/---

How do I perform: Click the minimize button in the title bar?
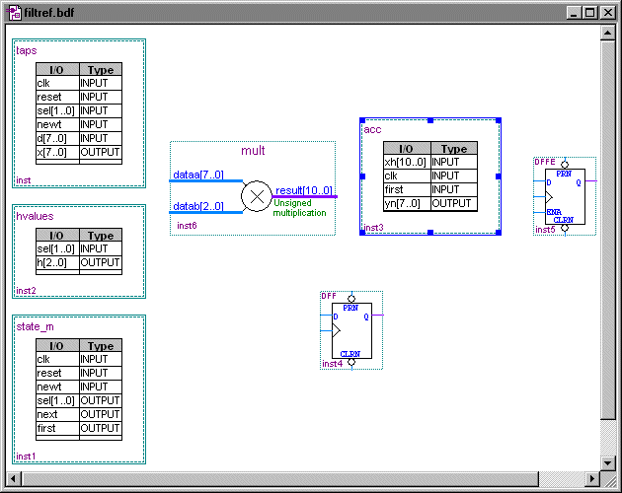coord(575,13)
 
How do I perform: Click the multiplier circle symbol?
coord(256,196)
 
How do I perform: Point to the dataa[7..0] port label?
coord(198,175)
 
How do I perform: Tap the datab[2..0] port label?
coord(198,206)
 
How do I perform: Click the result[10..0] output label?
coord(303,190)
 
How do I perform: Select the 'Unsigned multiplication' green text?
coord(299,207)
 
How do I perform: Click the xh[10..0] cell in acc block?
coord(406,162)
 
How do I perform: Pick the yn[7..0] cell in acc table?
coord(404,203)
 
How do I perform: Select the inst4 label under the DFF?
coord(332,364)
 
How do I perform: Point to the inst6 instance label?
coord(187,226)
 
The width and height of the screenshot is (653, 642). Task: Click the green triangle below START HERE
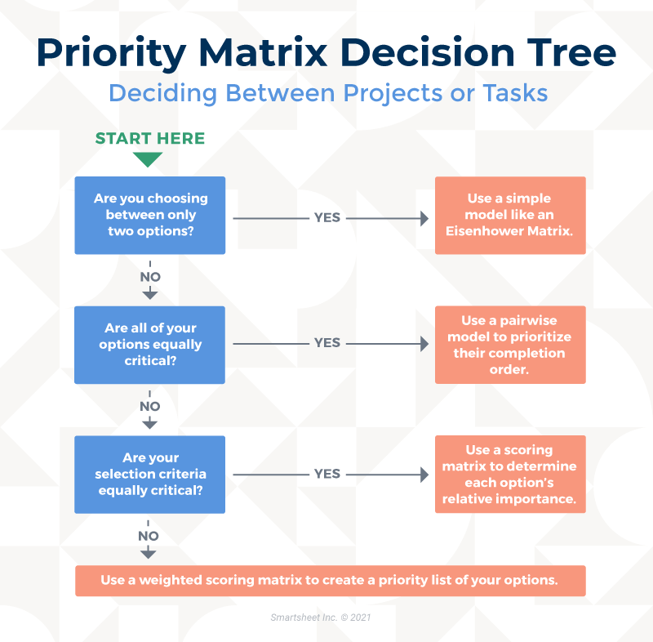(x=148, y=159)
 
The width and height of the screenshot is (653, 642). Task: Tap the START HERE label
(x=150, y=138)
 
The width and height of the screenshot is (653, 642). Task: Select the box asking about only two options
(x=150, y=216)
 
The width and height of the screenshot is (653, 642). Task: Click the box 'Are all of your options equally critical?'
(x=150, y=345)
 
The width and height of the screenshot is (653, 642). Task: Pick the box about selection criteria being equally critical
(x=150, y=475)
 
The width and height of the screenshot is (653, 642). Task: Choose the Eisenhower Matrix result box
(x=510, y=216)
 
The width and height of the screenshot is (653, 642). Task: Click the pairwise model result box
(x=510, y=345)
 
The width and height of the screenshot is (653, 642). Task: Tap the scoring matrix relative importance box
(x=510, y=474)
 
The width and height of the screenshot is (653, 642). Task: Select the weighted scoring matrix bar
(x=331, y=581)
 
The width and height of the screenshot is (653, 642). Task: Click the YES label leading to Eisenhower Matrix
(x=327, y=217)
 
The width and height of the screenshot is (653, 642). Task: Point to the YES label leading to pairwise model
(x=327, y=343)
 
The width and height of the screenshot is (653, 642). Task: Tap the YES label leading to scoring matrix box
(x=327, y=474)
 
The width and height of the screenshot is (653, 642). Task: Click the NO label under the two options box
(x=150, y=277)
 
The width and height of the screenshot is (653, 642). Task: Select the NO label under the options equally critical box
(x=150, y=406)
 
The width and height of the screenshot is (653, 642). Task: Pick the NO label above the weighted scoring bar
(x=149, y=536)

\---

- [Task instructions]: Rewrite all of the data above with every occurrence of "label" replaced by "tag", changing nothing else. Leave the pictures out.

- [Result]:
How do I perform: Click the minimize button in the title bar?
coord(575,13)
 
How do I perform: Click the multiplier circle symbol?
coord(256,196)
 
How do I perform: Point to the dataa[7..0] port tag?
coord(198,175)
 
How do I perform: Tap the datab[2..0] port tag?
coord(198,206)
 
How do I perform: Click the result[10..0] output tag?
coord(303,190)
 
How do I perform: Select the 'Unsigned multiplication' green text?
coord(299,207)
 
How do I perform: Click the xh[10..0] cell in acc block?
coord(406,162)
 
How do I perform: Pick the yn[7..0] cell in acc table?
coord(404,203)
 
How do I perform: Select the inst4 tag under the DFF?
coord(332,364)
 
How do I perform: Point to the inst6 instance tag?
coord(187,226)
 
The width and height of the screenshot is (653, 642). Task: Click the green triangle below START HERE
(x=148, y=159)
 
The width and height of the screenshot is (653, 642). Task: Tap the START HERE tag
(x=150, y=138)
 
The width and height of the screenshot is (653, 642). Task: Select the box asking about only two options
(x=150, y=216)
 
The width and height of the screenshot is (653, 642). Task: Click the box 'Are all of your options equally critical?'
(x=150, y=345)
 
The width and height of the screenshot is (653, 642). Task: Pick the box about selection criteria being equally critical
(x=150, y=475)
 
The width and height of the screenshot is (653, 642). Task: Choose the Eisenhower Matrix result box
(x=510, y=216)
 
The width and height of the screenshot is (653, 642). Task: Click the pairwise model result box
(x=510, y=345)
 
The width and height of the screenshot is (653, 642). Task: Tap the scoring matrix relative importance box
(x=510, y=474)
 
The width and height of the screenshot is (653, 642). Task: Select the weighted scoring matrix bar
(x=331, y=581)
 
The width and height of the screenshot is (653, 642). Task: Click the YES tag leading to Eisenhower Matrix
(x=327, y=217)
 
The width and height of the screenshot is (653, 642). Task: Point to the YES tag leading to pairwise model
(x=327, y=343)
 
The width and height of the screenshot is (653, 642). Task: Tap the YES tag leading to scoring matrix box
(x=327, y=474)
 
The width and height of the screenshot is (653, 642). Task: Click the NO tag under the two options box
(x=150, y=277)
 
The width and height of the screenshot is (653, 642). Task: Select the NO tag under the options equally critical box
(x=150, y=406)
 
The width and height of the screenshot is (653, 642). Task: Pick the NO tag above the weighted scoring bar
(x=149, y=536)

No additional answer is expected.